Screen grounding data
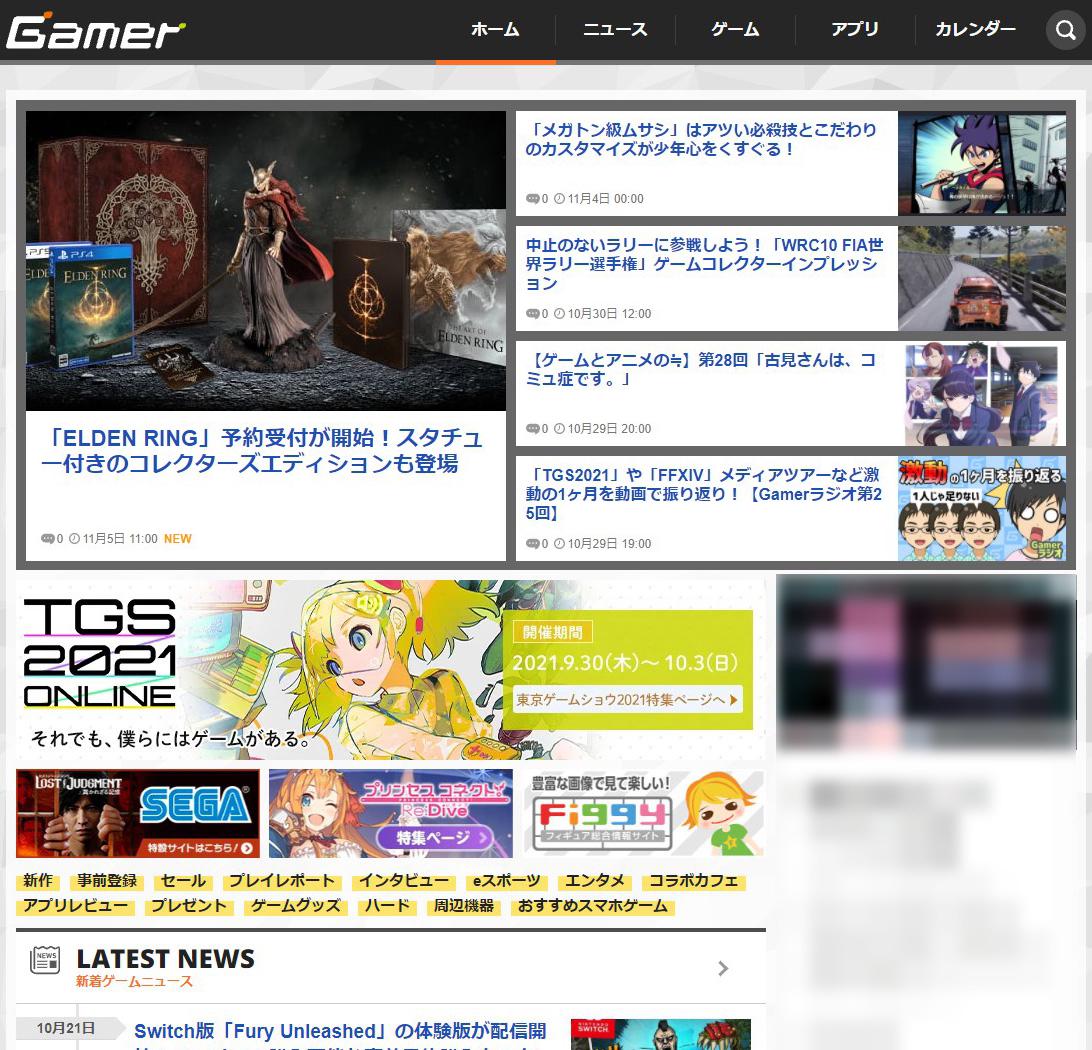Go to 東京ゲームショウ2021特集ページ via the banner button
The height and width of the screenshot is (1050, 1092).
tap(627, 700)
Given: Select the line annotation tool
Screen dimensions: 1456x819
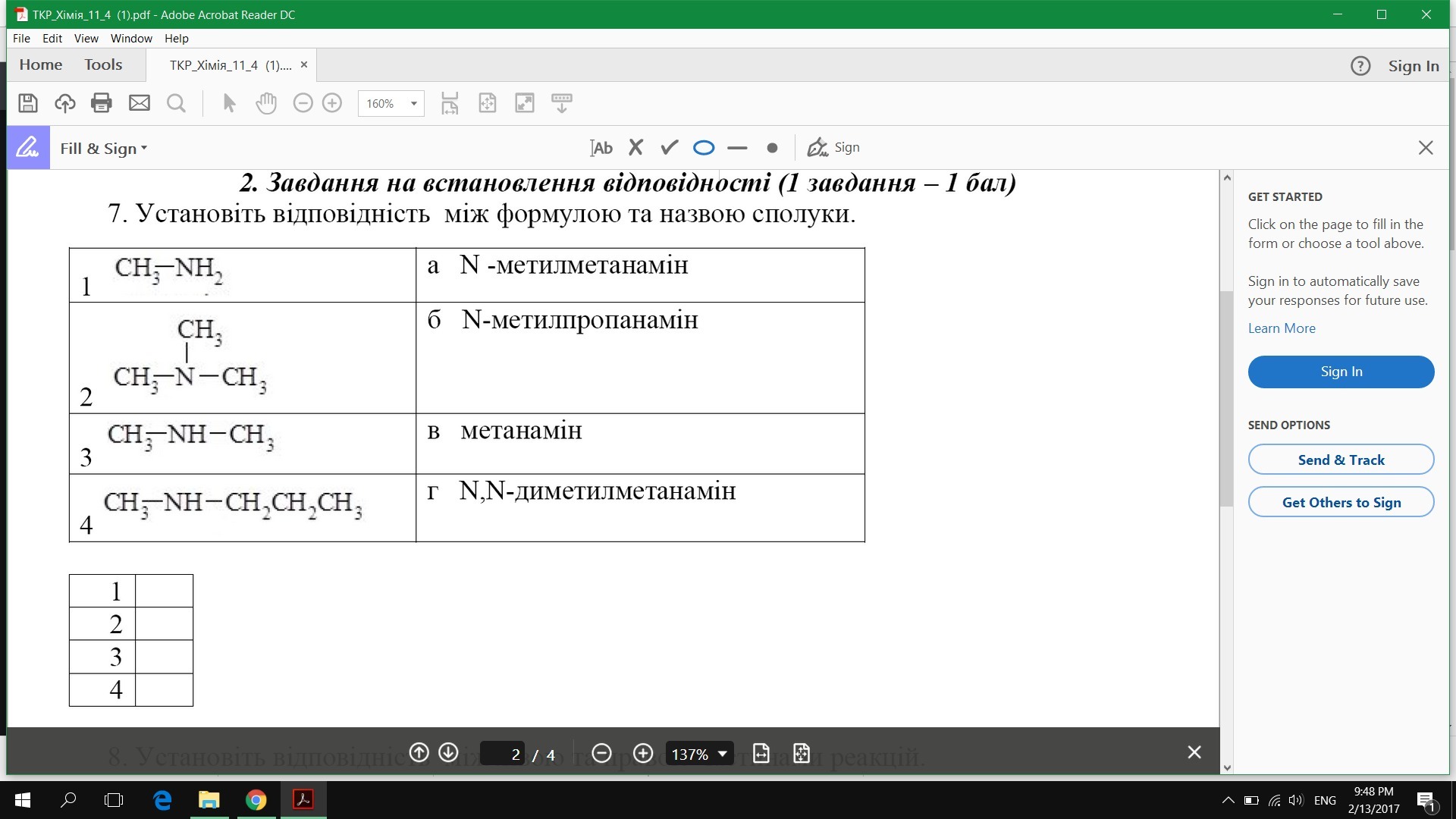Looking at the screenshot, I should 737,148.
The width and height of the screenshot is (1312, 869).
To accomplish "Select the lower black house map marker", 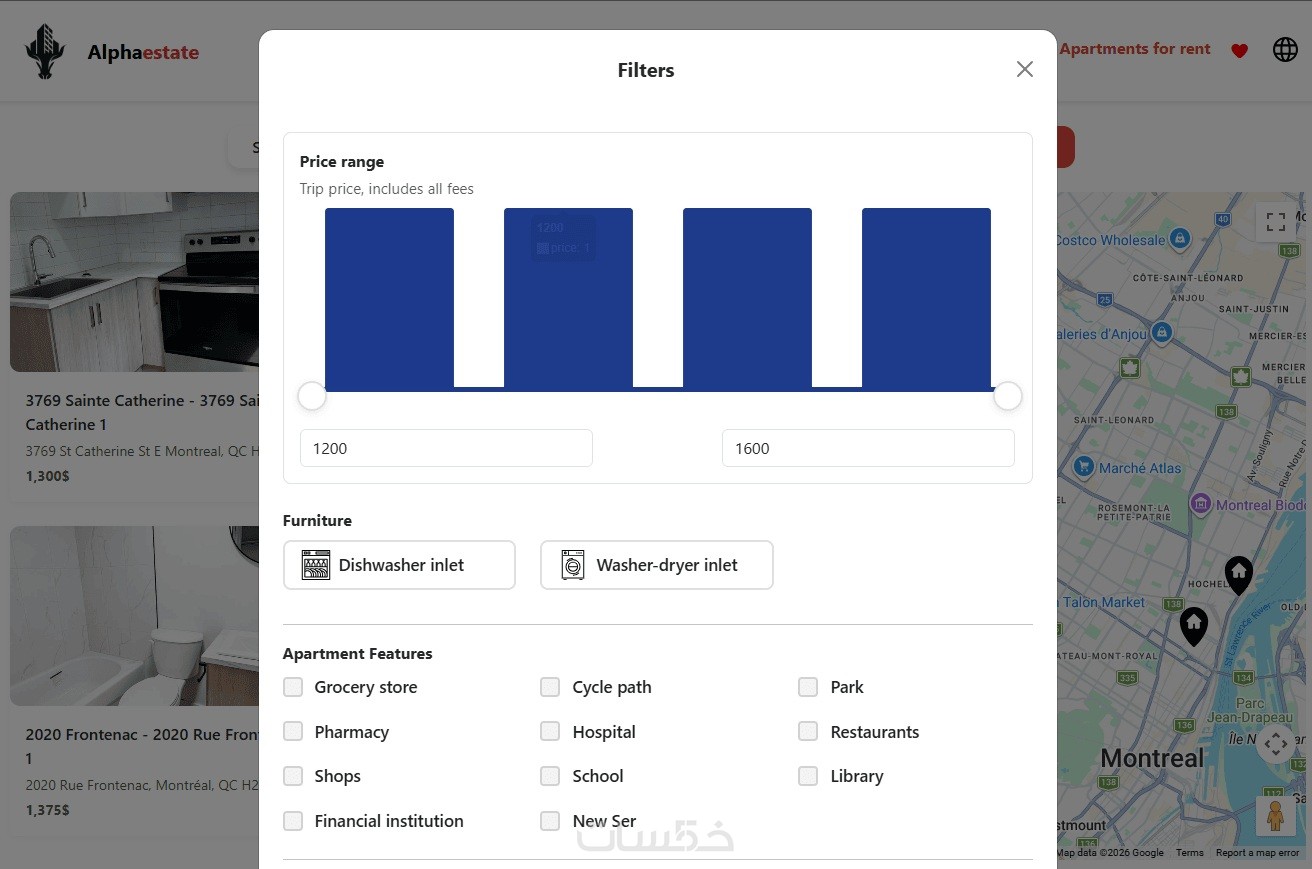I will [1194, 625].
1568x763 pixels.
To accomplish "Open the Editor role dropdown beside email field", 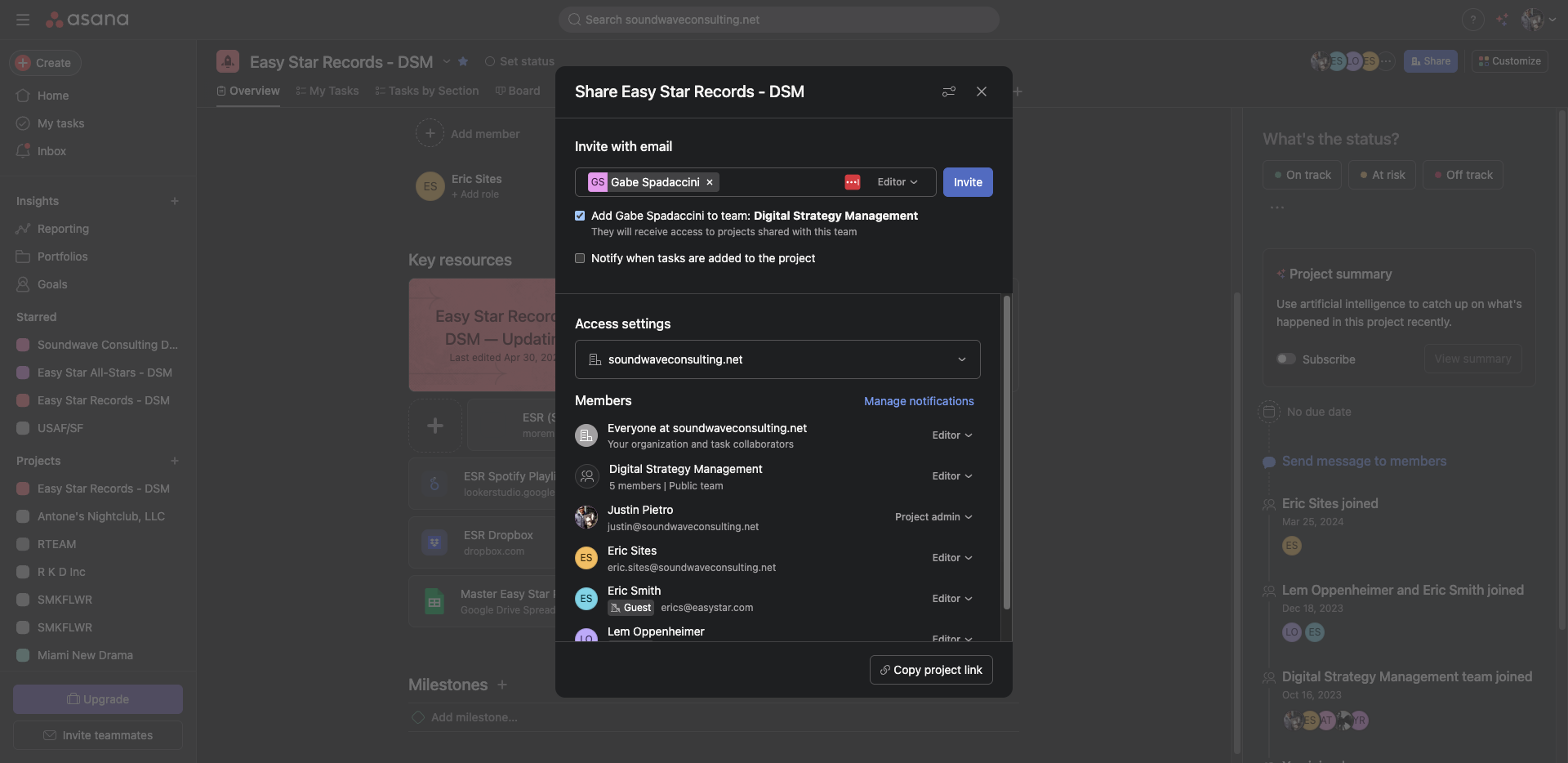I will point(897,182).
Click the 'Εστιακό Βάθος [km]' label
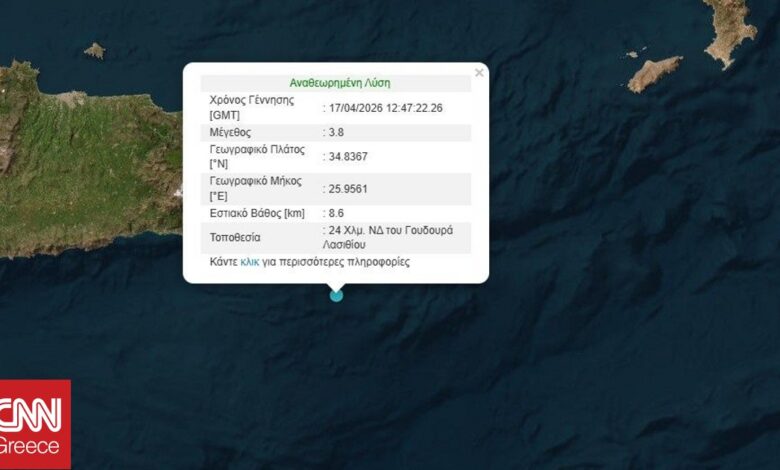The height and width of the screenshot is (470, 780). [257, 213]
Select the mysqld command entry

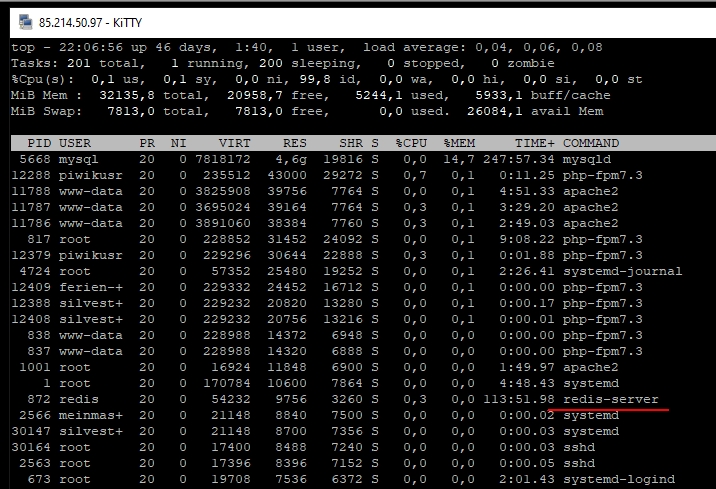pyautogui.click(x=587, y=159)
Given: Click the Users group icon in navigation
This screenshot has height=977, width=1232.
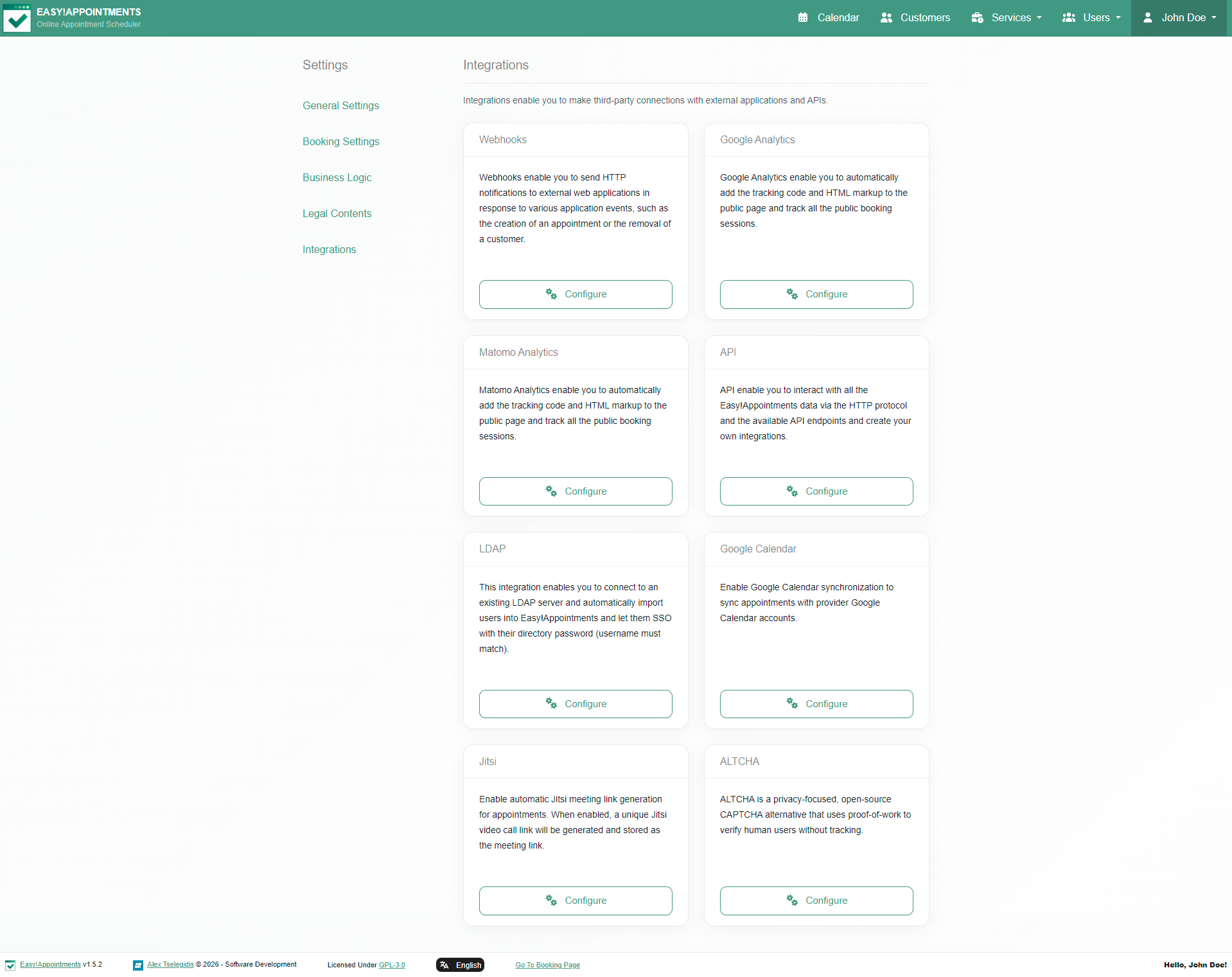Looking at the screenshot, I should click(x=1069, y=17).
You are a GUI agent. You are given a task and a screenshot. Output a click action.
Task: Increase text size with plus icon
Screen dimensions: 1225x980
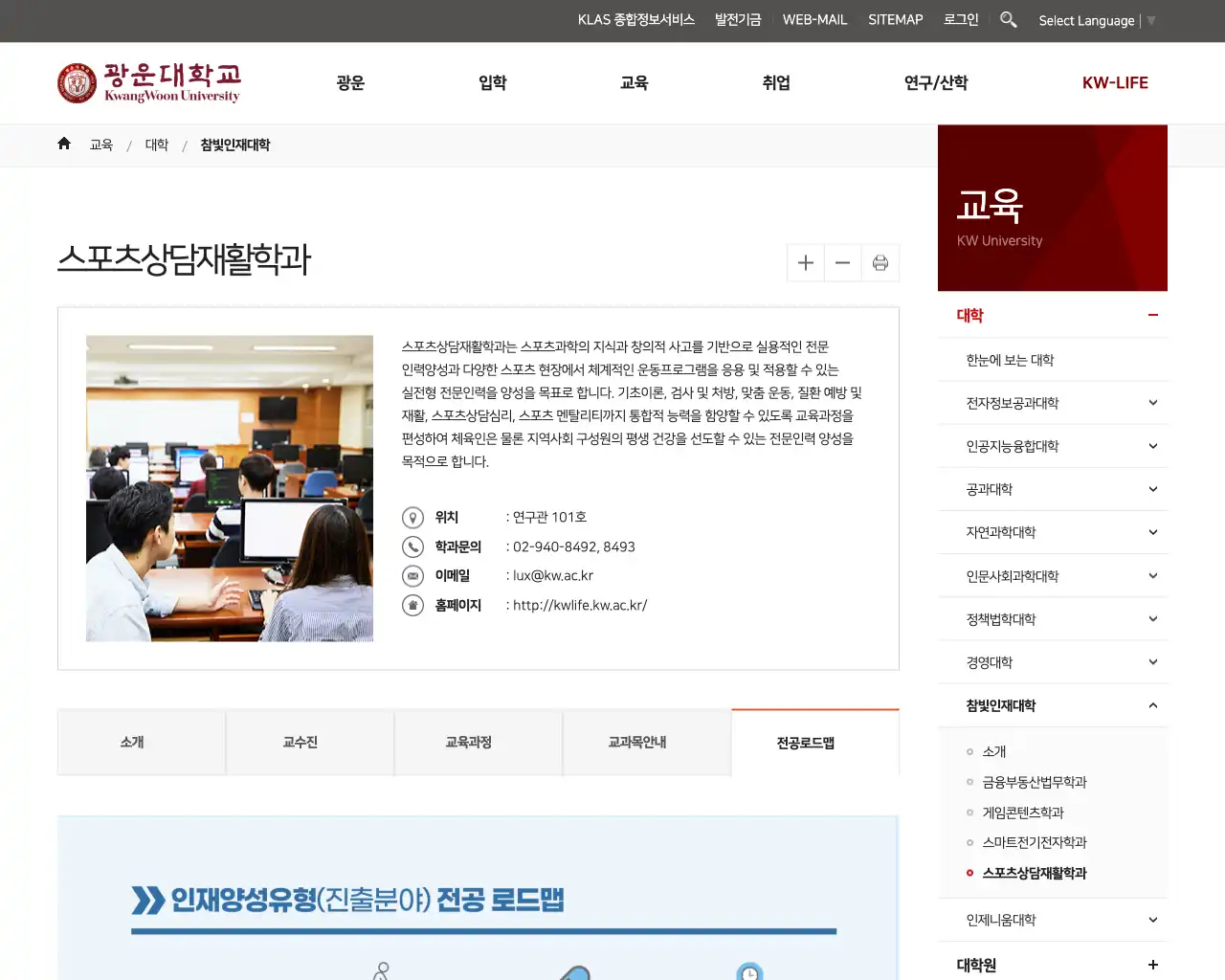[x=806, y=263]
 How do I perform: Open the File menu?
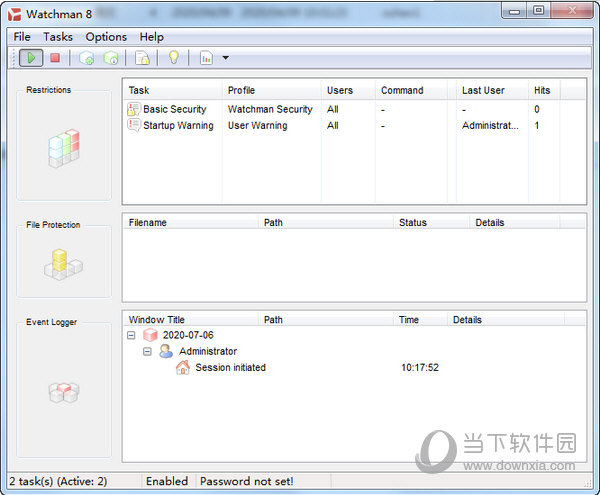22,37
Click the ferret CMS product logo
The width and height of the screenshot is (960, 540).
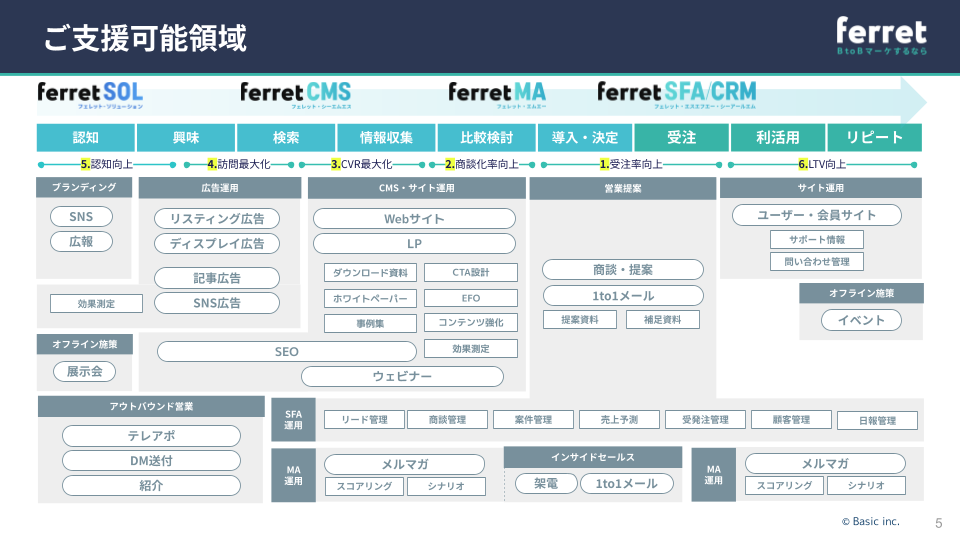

## Exercise instructions
Copy the lines of the data from the line with "Click the ferret CMS product logo" up to and including the last line, and leave out the pictures.

## Completed exercise
Click the ferret CMS product logo
The width and height of the screenshot is (960, 540).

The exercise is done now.